Когда выяснилось, что Наталья Даниловна знает Смоленщину, немедленно последовали вопросы: какие именно районные центры Смоленщины ей известны, бывала ли она в Красном Бору, какие дачные местности под Смоленском ей знакомы?

Наталья Даниловна старалась отвечать с предельной точностью. Она понимала, что точность и быстрота ответов могут послужить ей на пользу, показать пригодность к тому делу, которое ей хотят поручить.

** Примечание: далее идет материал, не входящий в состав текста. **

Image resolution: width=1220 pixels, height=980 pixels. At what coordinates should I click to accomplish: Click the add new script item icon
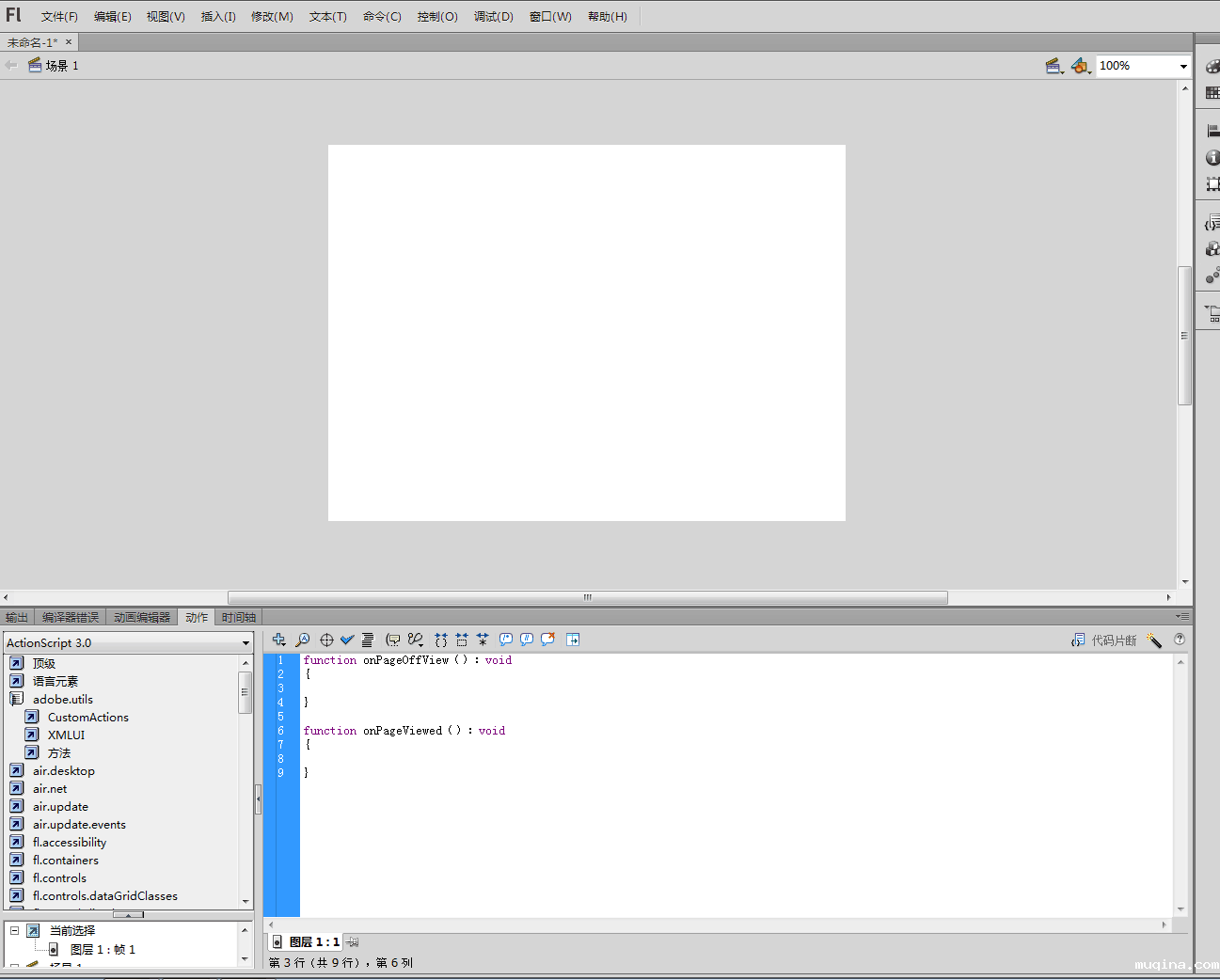coord(278,640)
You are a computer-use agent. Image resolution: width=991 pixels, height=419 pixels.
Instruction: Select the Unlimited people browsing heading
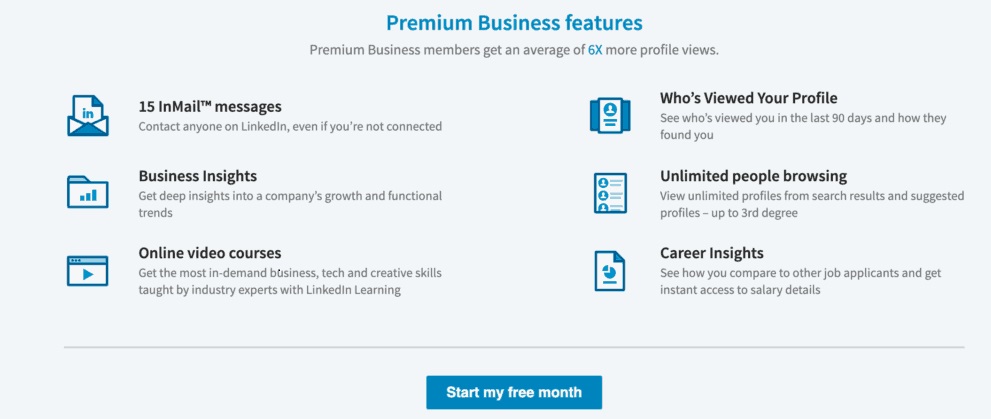point(753,176)
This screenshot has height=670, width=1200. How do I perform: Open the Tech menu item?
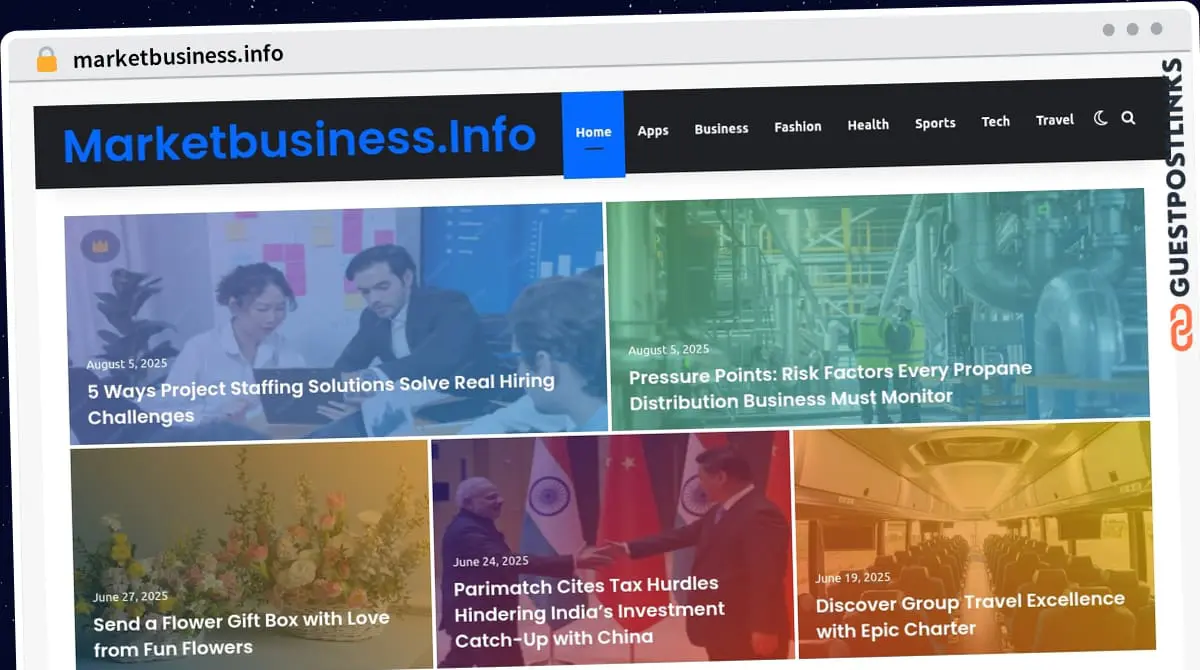pos(995,121)
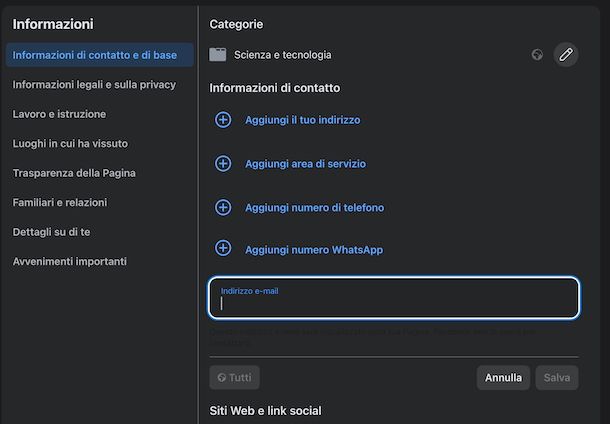Click the Aggiungi numero WhatsApp link

click(x=314, y=250)
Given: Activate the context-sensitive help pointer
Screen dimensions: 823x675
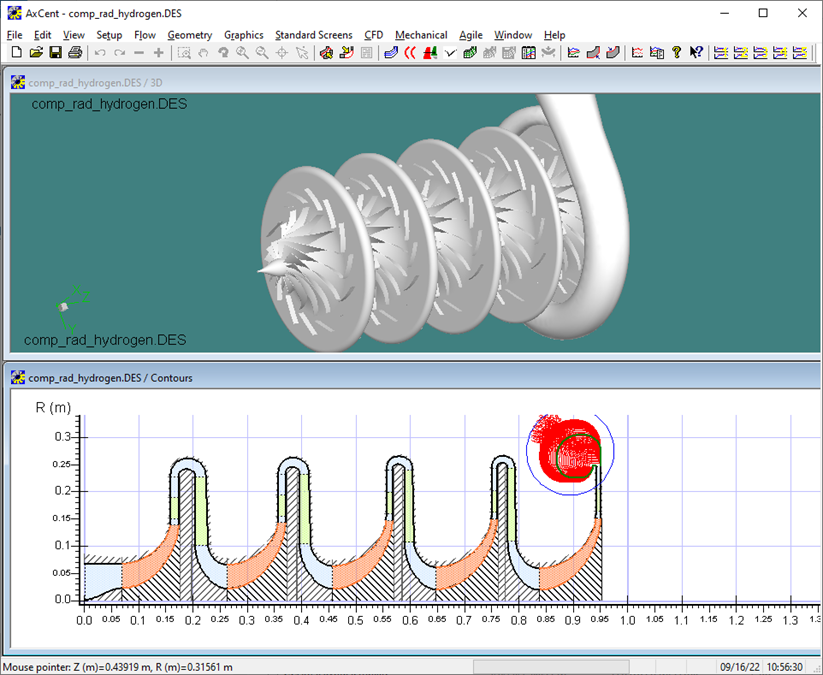Looking at the screenshot, I should point(697,52).
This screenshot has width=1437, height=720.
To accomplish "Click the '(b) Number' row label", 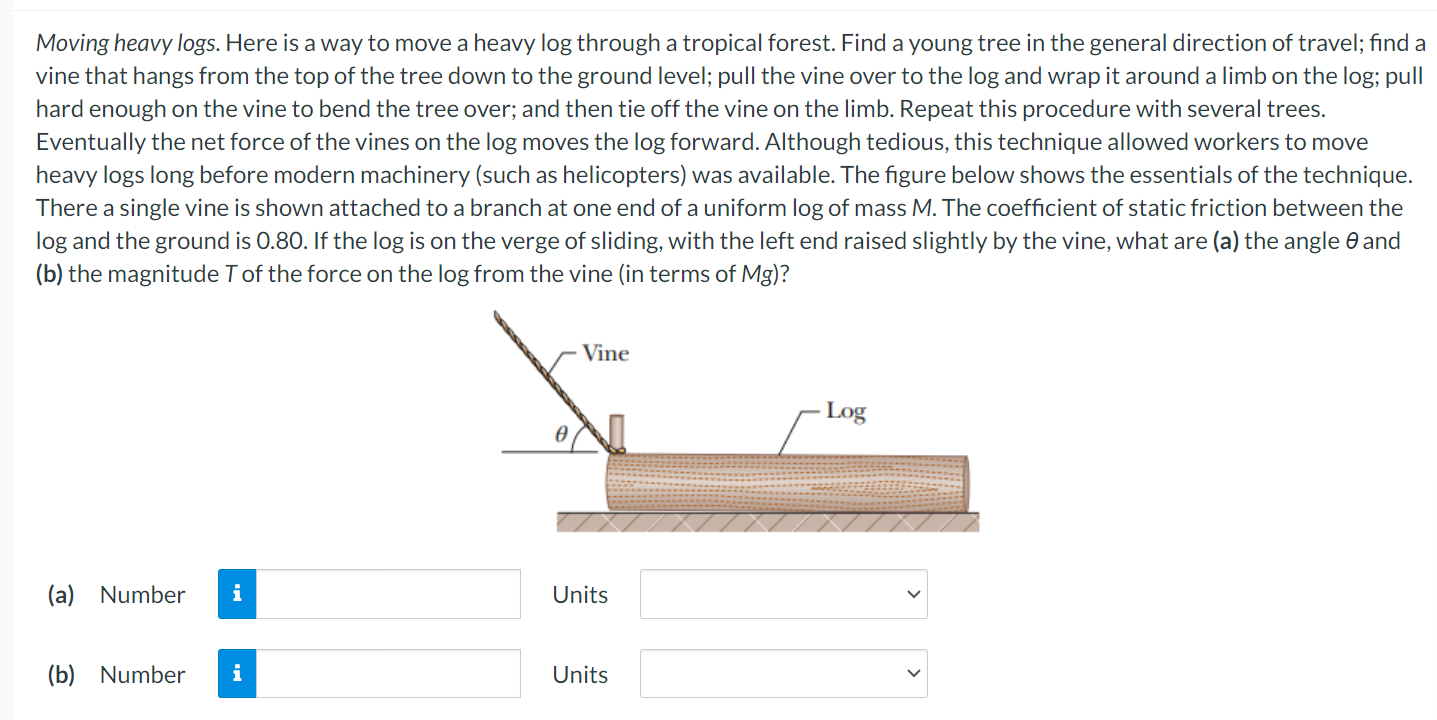I will pyautogui.click(x=117, y=673).
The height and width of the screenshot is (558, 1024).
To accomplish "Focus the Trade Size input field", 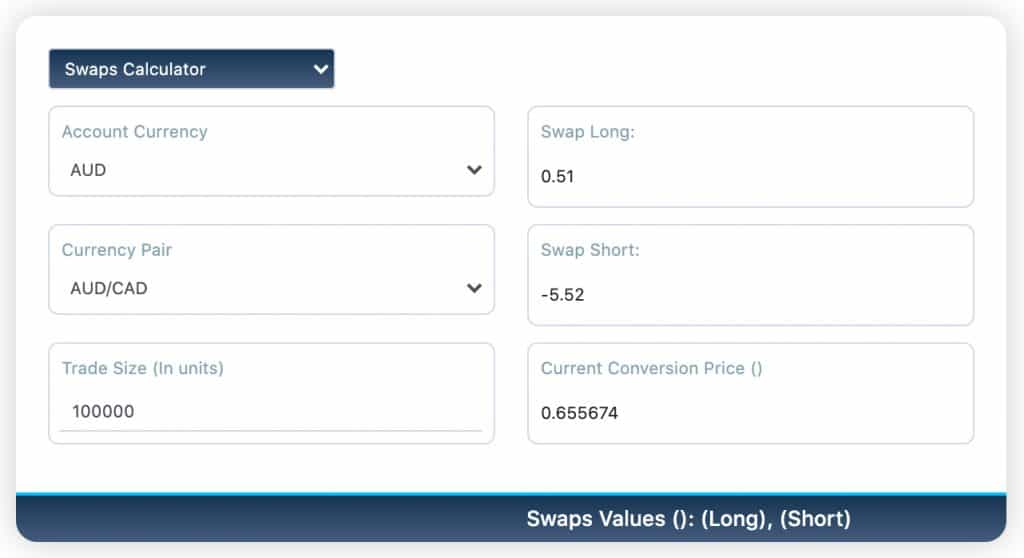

Она видела, что ее ответы удовлетворяют полковника. Несмотря на официальный характер беседы, он несколько раз благосклонно ей улыбнулся. При этом его широкое лицо с тупыми углами носа, бровей, рта оставалось неподвижным, и только очень красные губы раздвигались под темными усиками «а ля фюрер».

Деловая часть разговора продолжалась часа два. Закончив ее, оберст любезно предложил своим «молодым друзьям» вместе поужинать и подозвал кельнера:

— Дайте карточку. И пригласите господина, который ждет в соседнем зале.

Тотчас оттуда вышел, изгибая спину, как сонный кот, тощий, по виду такой больной, Вольфганг Мейснер.

Пригласили по телефону доктора Плечке. Фон Шлейниц отрекомендовал его как будущего начальника Натальи Даниловны.

Она узнала, что доктор Плечке «посвятил свою жизнь изучению России и народностей, населяющих ее пространства», те «жизненные пространства», которые, по словам оберста, «самим положением своим обязаны войти в состав великой Германии». Перу доктора принадлежит труд, «поставивший его в первые ряды ученых новой Германии». Сочинение Плечке называется «Опыт этнографического исследования западных областей России».